This gem adds methods to the Enumerable module to allow easy calculation of basic descriptive statistics of Numeric sample data in collections that have included Enumerable such as Array, Hash, Set, and Range. The statistics that can be calculated are:
- Number
- Sum
- Mean
- Median
- Mode
- Variance
- Standard Deviation
- Percentile
- Percentile Rank
- Descriptive Statistics
- Quartiles
When requiring DescriptiveStatistics, the Enumerable module is monkey patched so that the statistical methods are available on any instance of a class that has included Enumerable. For example with an Array:
require 'descriptive_statistics'
data = [2,6,9,3,5,1,8,3,6,9,2]
# => [2, 6, 9, 3, 5, 1, 8, 3, 6, 9, 2]
data.number
# => 11.0
data.sum
# => 54.0
data.mean
# => 4.909090909090909
data.median
# => 5.0
data.variance
# => 7.7190082644628095
data.standard_deviation
# => 2.778310325442932
data.percentile(30)
# => 3.0
data.percentile(70)
# => 6.0
data.percentile_rank(8)
# => 81.81818181818183
data.mode
# => 2
data.range
# => 8
data.descriptive_statistics
# => {:number=>11.0,
:sum=>54,
:variance=>7.7190082644628095,
:standard_deviation=>2.778310325442932,
:min=>1,
:max=>9,
:mean=>4.909090909090909,
:mode=>2,
:median=>5.0,
:range=>8.0,
:q1=>2.5,
:q2=>5.0,
:q3=>7.0}
and with other types of objects:
require 'set'
require 'descriptive_statistics'
{:a=>1, :b=>2, :c=>3, :d=>4, :e=>5}.mean #Hash
# => 3.0
Set.new([1,2,3,4,5]).mean #Set
# => 3.0
(1..5).mean #Range
# => 3.0
including instances of your own classes, when an each
method is provided that
creates an Enumerator over the sample data to be operated upon:
class Foo
include Enumerable
attr_accessor :bar, :baz, :bat
def each
[@bar, @baz, @bat].each
end
end
foo = Foo.new
foo.bar = 1
foo.baz = 2
foo.bat = 3
foo.mean
# => 2.0
or:
class Foo
include Enumerable
attr_accessor :bar, :baz, :bat
def each
Enumerator.new do |y|
y << @bar
y << @baz
y << @bat
end
end
end
foo = Foo.new
foo.bar = 1
foo.baz = 2
foo.bat = 3
foo.mean
# => 2.0
and even Structs:
Scores = Struct.new(:sally, :john, :peter)
bowling = Scores.new
bowling.sally = 203
bowling.john = 134
bowling.peter = 233
bowling.mean
# => 190.0
All methods optionally take blocks that operate on object values.

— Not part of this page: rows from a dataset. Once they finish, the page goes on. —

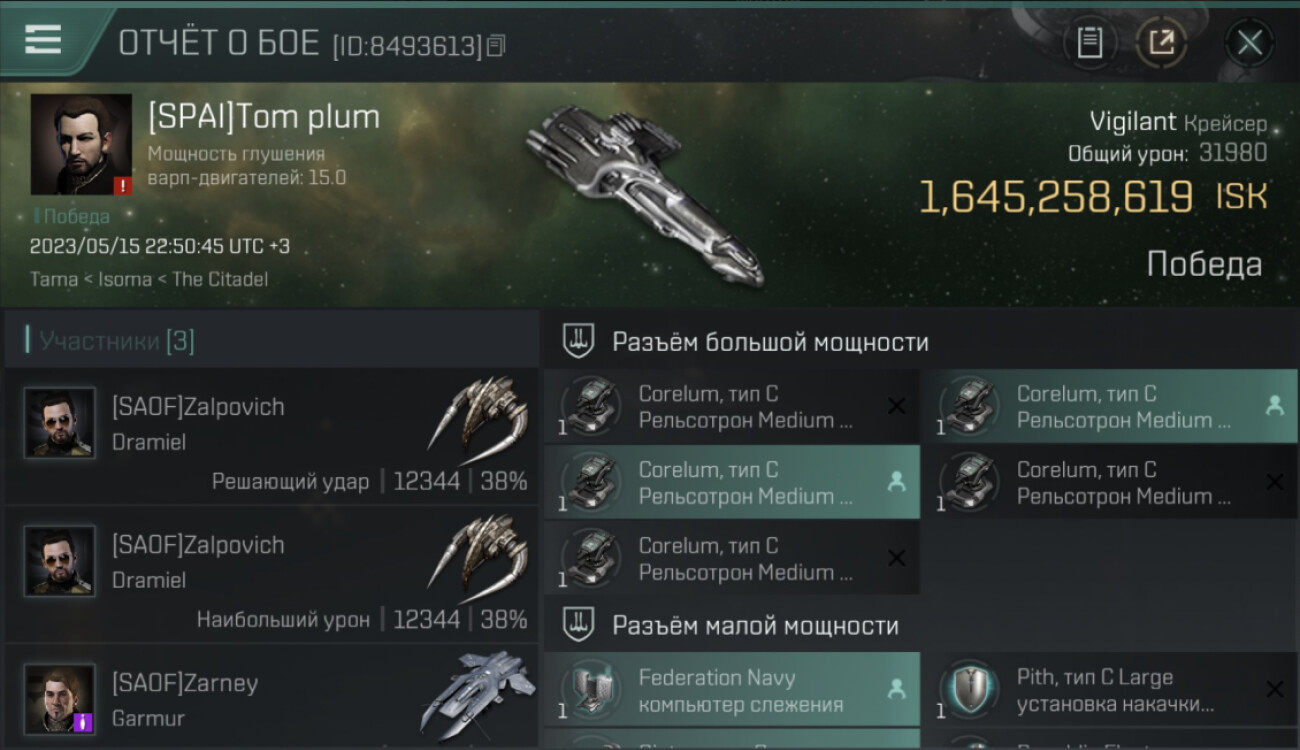
Task: Open the first Zalpovich participant portrait
Action: coord(60,422)
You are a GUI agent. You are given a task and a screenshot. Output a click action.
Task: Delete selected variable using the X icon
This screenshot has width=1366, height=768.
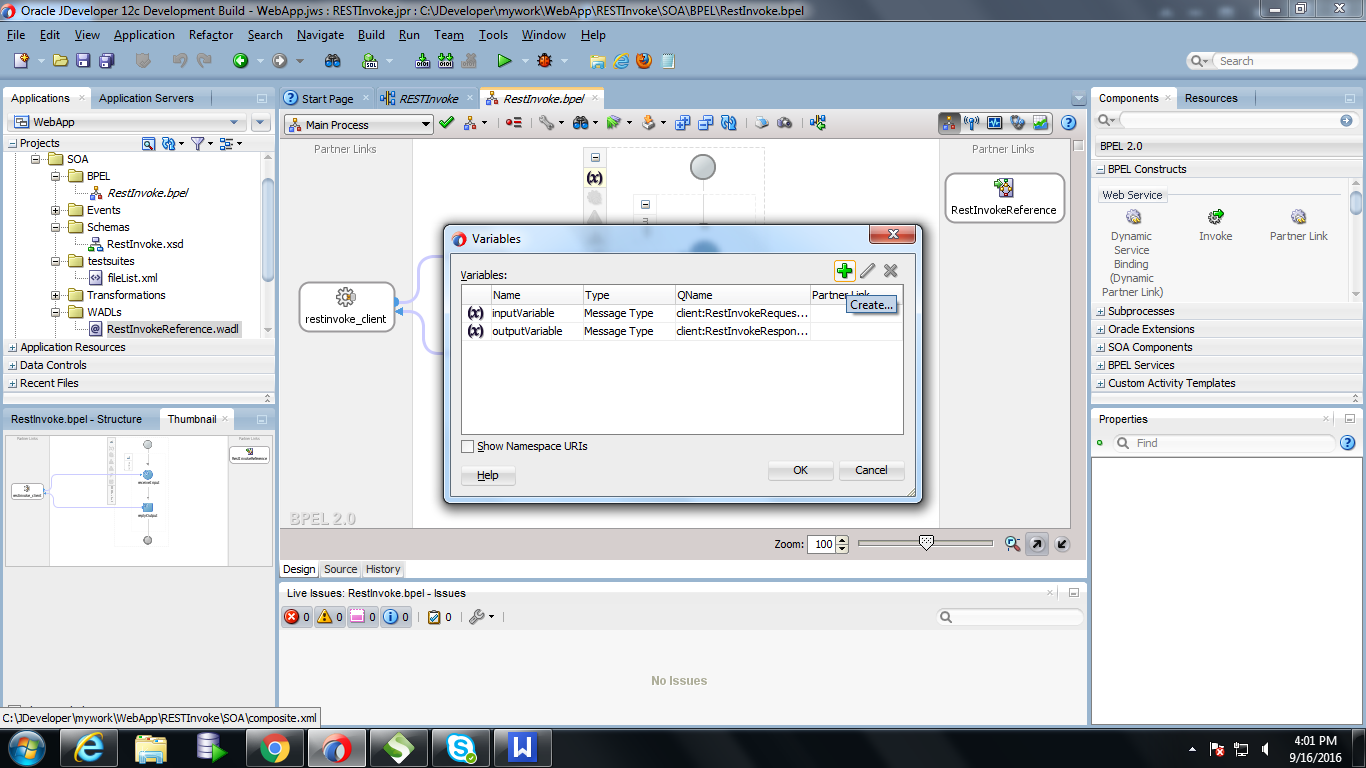890,270
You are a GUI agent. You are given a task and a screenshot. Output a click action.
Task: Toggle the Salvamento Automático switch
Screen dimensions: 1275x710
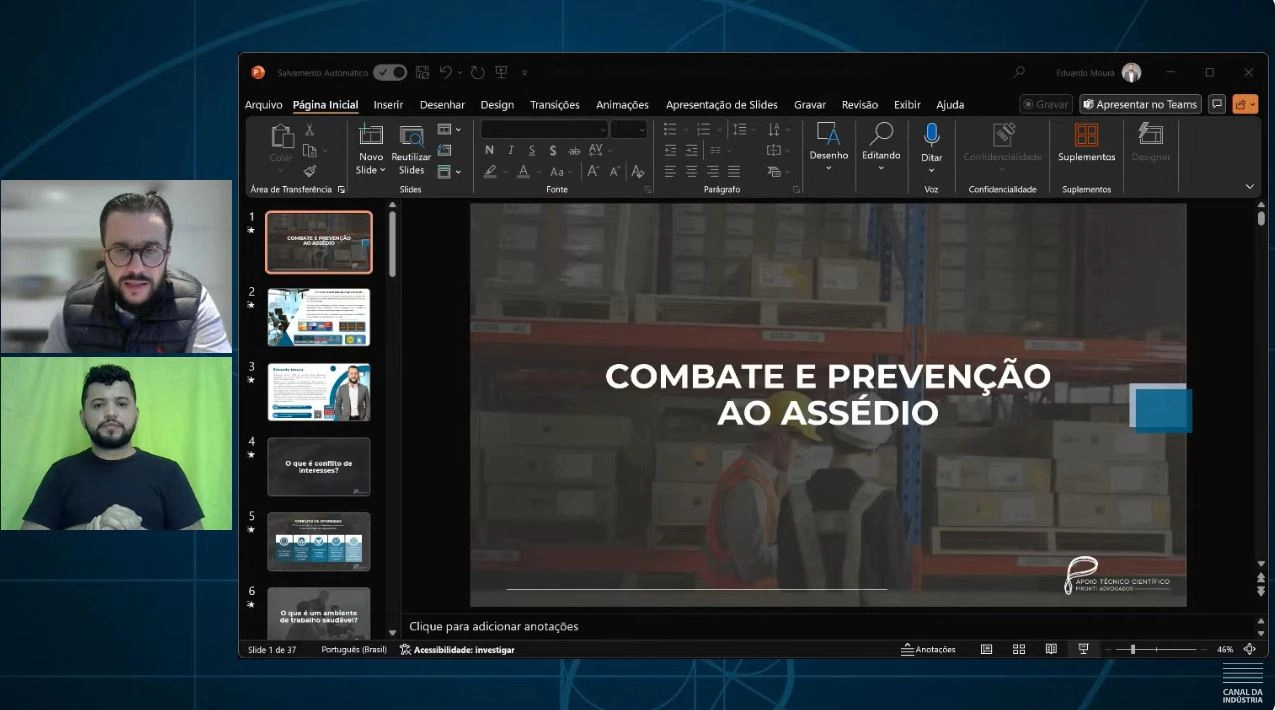390,72
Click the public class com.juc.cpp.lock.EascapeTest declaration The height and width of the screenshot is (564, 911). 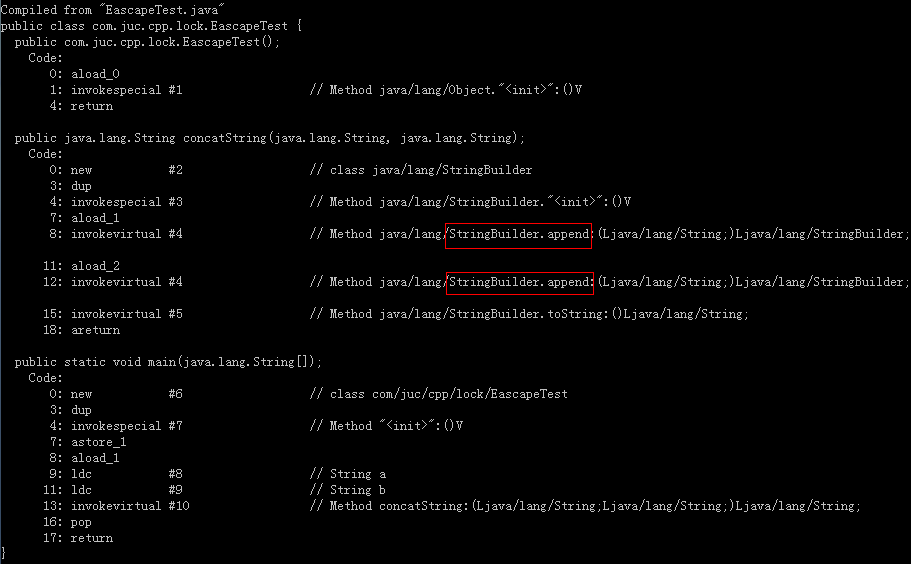pos(151,26)
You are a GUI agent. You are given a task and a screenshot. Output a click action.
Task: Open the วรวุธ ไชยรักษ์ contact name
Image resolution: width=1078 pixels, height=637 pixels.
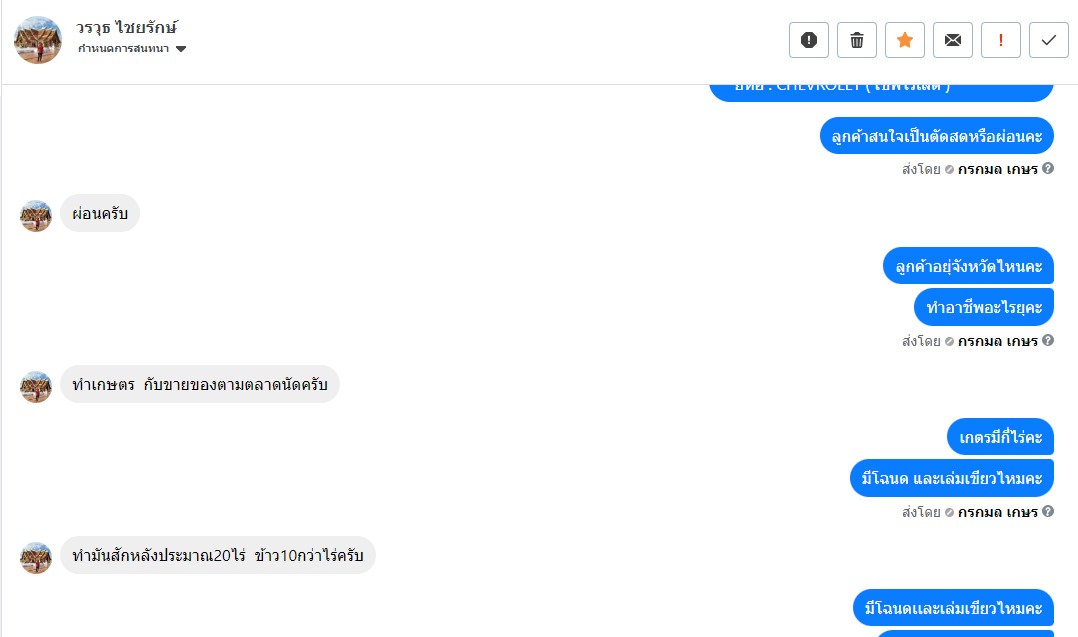126,27
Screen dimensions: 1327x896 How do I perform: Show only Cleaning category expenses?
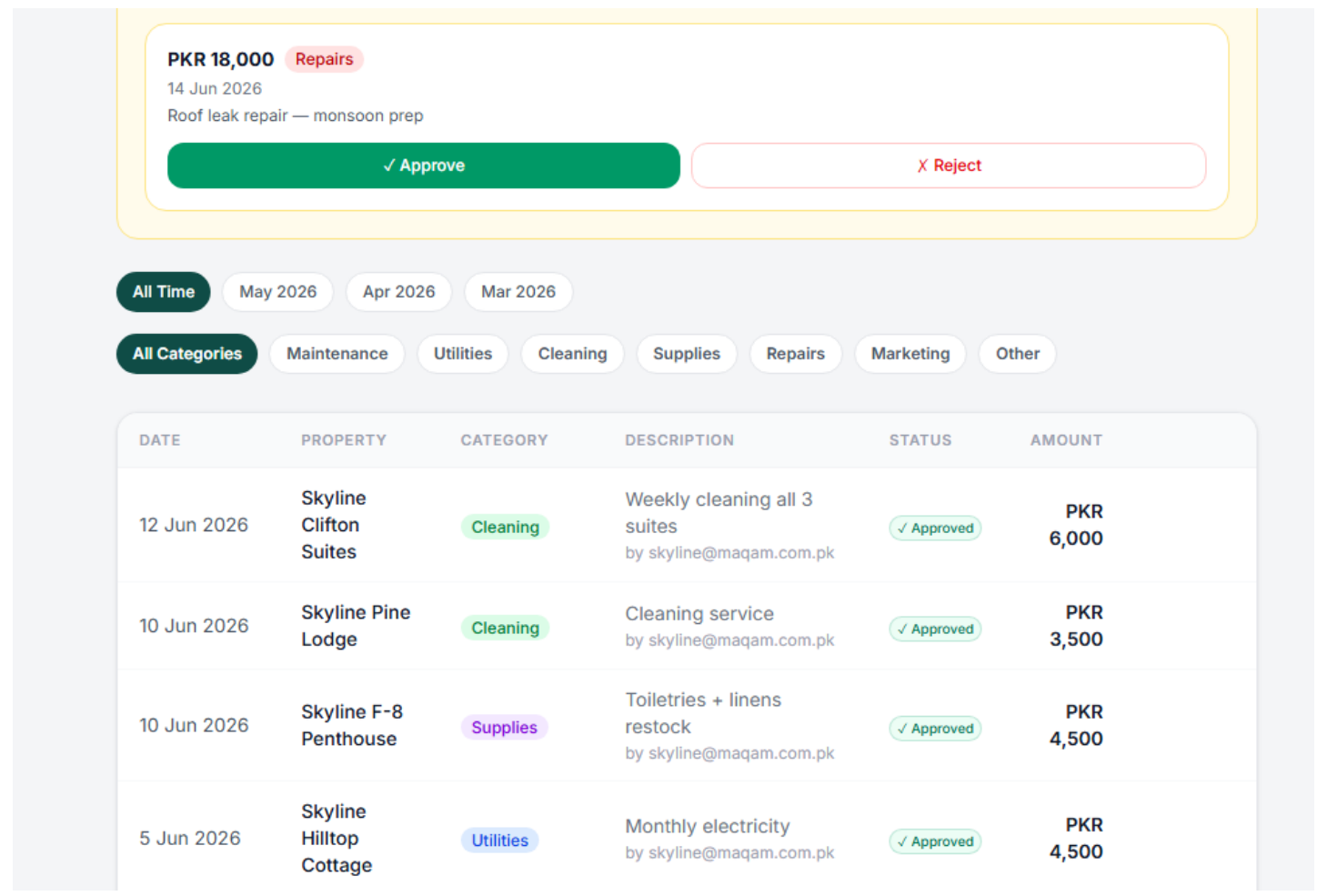point(572,354)
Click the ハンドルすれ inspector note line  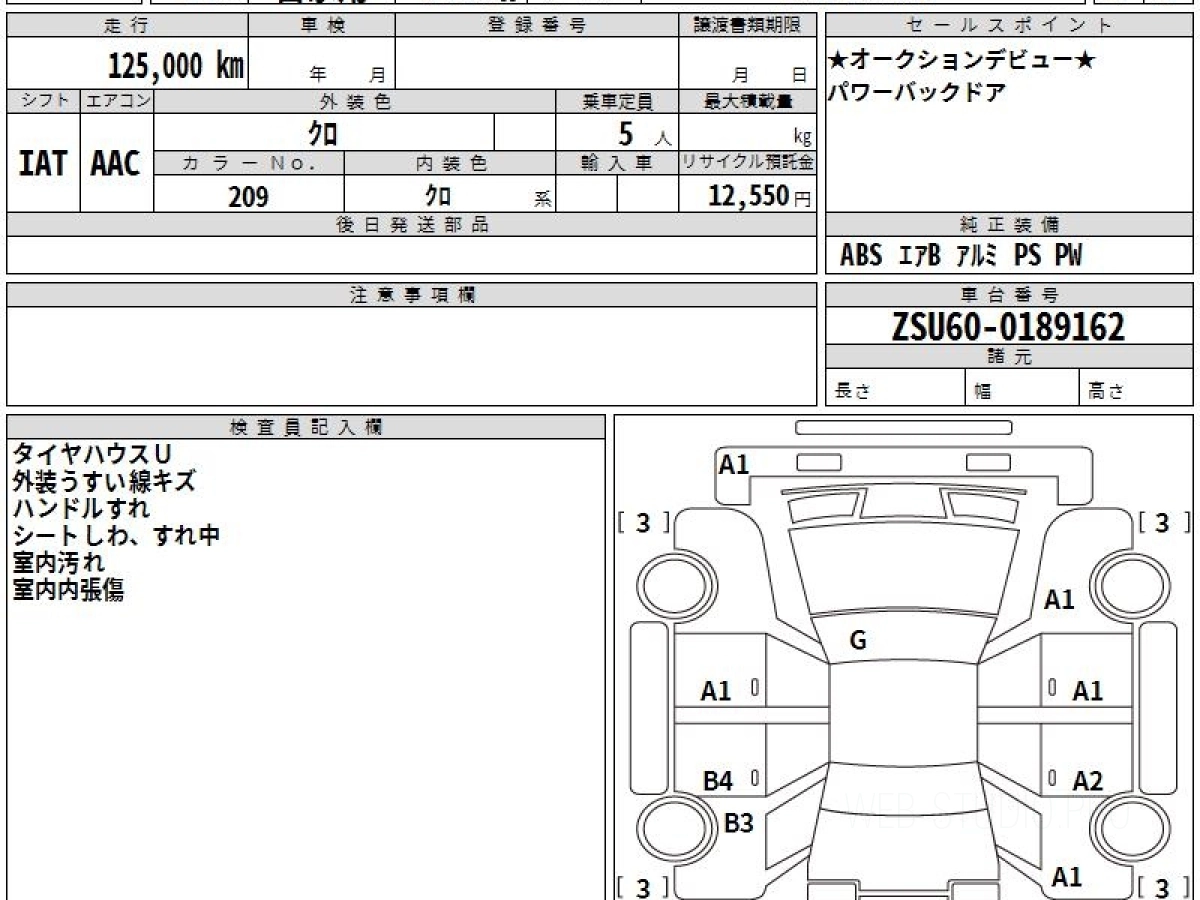click(x=81, y=508)
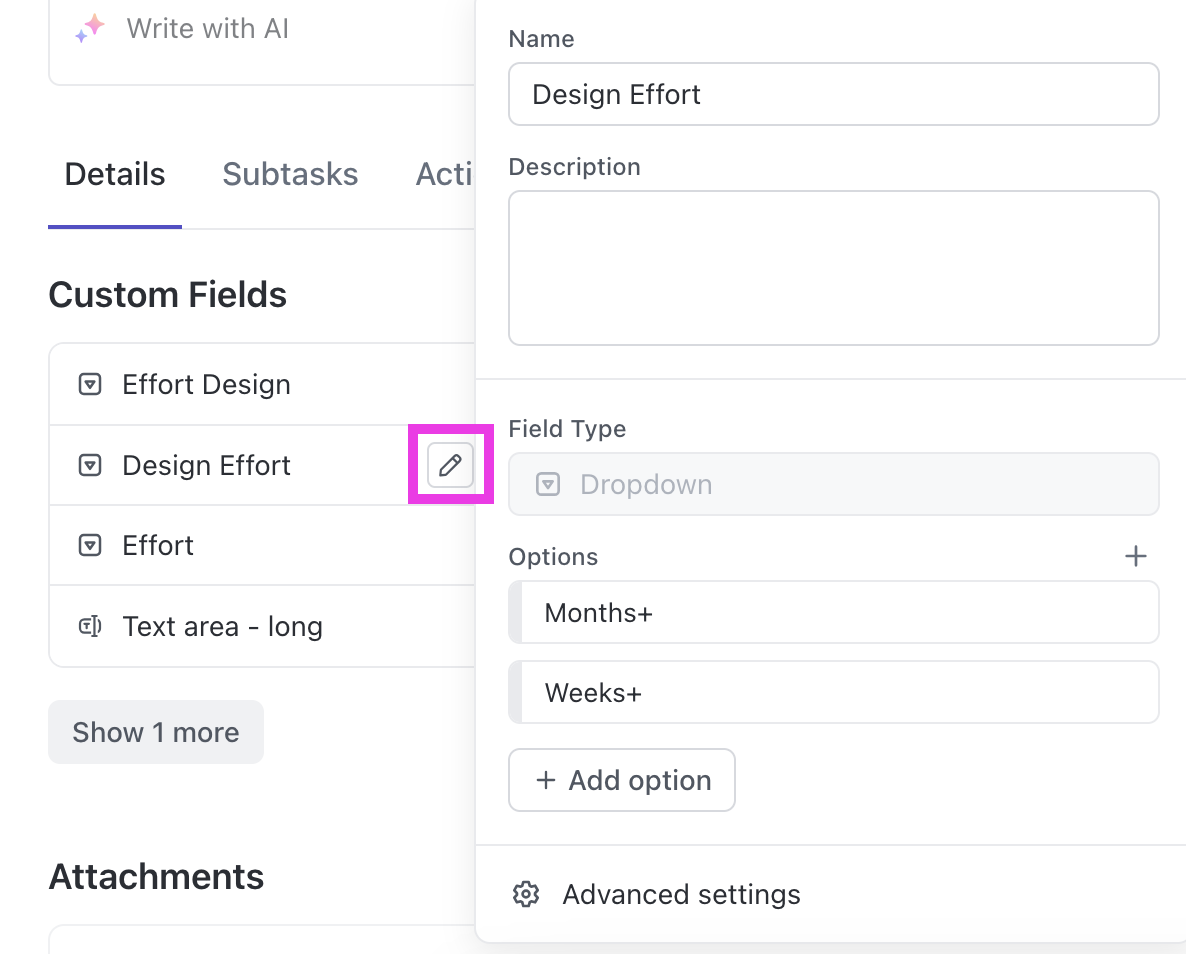Click the Advanced settings gear icon
This screenshot has height=954, width=1186.
click(526, 894)
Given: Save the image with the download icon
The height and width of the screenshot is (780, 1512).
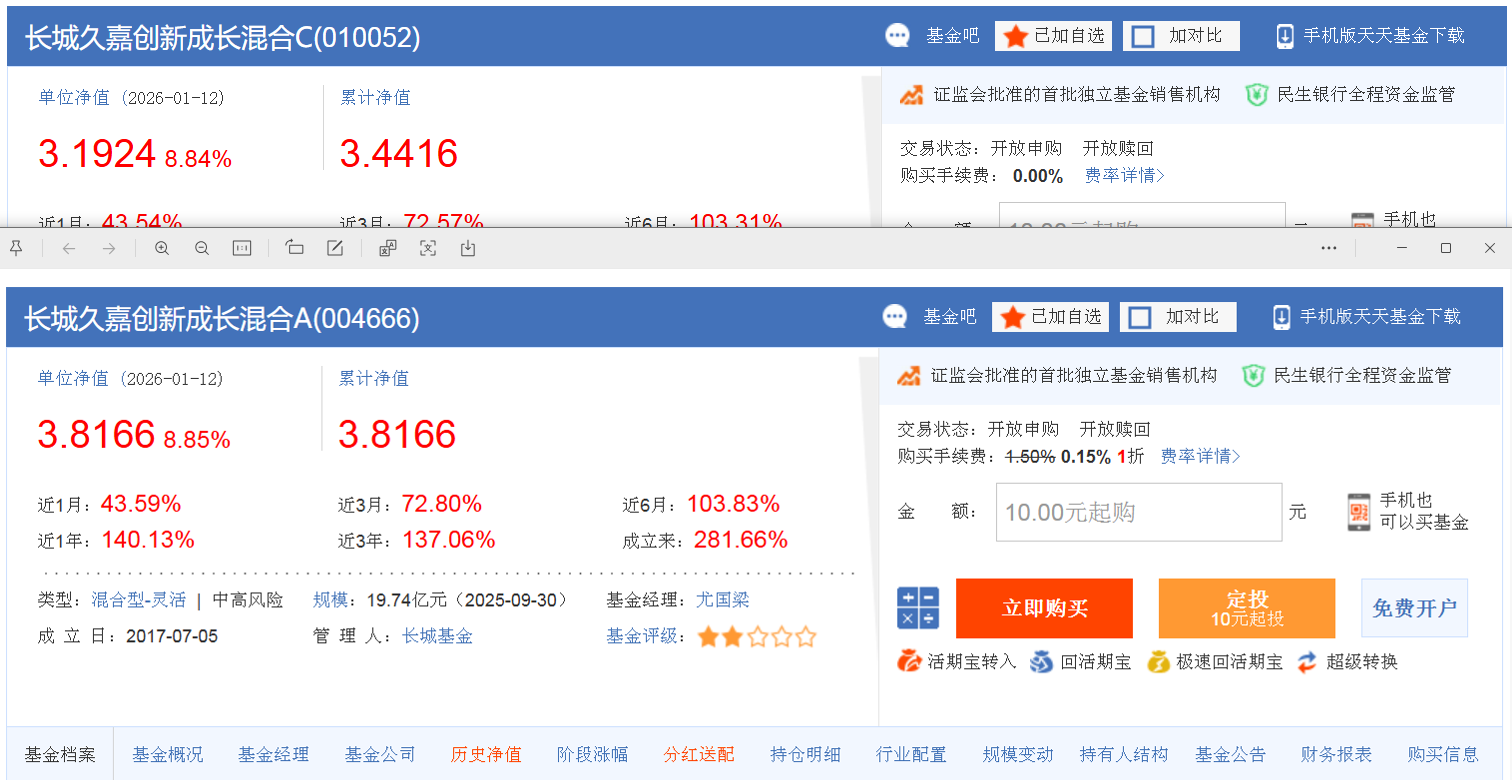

For example:
require 'descriptive_statistics'
LineItem = Struct.new(:price, :quantity)
cart = [ LineItem.new(2.50, 2), LineItem.new(5.10, 9), LineItem.new(4.00, 5) ]
total_items = cart.sum(&:quantity)
# => 16
total_price = cart.sum{ |i| i.price * i.quantity }
# => 70.9
Note that you can extend DescriptiveStatistics on individual objects by requiring DescriptiveStatistics safely, thus avoiding the monkey patch. For example:
require 'descriptive_statistics/safe'
data = [2,6,9,3,5,1,8,3,6,9,2]
# => [2, 6, 9, 3, 5, 1, 8, 3, 6, 9, 2]
data.extend(DescriptiveStatistics)
# => [2, 6, 9, 3, 5, 1, 8, 3, 6, 9, 2]
data.number
# => 11.0
data.sum
# => 54
Or, if you prefer leaving your collection pristine, you can create a Stats object that references your collection:
require 'descriptive_statistics/safe'
data = [1, 2, 3, 4, 5, 1]
# => [1, 2, 3, 4, 5, 1]
stats = DescriptiveStatistics::Stats.new(data)
# => [1, 2, 3, 4, 5, 1]
stats.class
# => DescriptiveStatistics::Stats
stats.mean
# => 2.6666666666666665
stats.median
# => 2.5
stats.mode
# => 1
data << 2
# => [1, 2, 3, 4, 5, 1, 2]
data << 2
# => [1, 2, 3, 4, 5, 1, 2, 2]
stats.mode
# => 2
Or you call the statistical methods directly:
require 'descriptive_statistics/safe'
# => true
DescriptiveStatistics.mean([1,2,3,4,5])
# => 3.0
DescriptiveStatistics.mode([1,2,3,4,5])
# => 1
DescriptiveStatistics.variance([1,2,3,4,5])
# => 2.0
Or you can use Refinements (available in Ruby >= 2.1) to augment any class that mixes in the Enumerable module. Refinements are lexically scoped and so the statistical methods will only be available in the file where they are used. Note that the lexical scope can be limited to a Class or Module, but only applies to code in that file. This approach provides a great deal of protection against introducing conflicting modifications to Enumerable while retaining the convenience of the monkey patch approach.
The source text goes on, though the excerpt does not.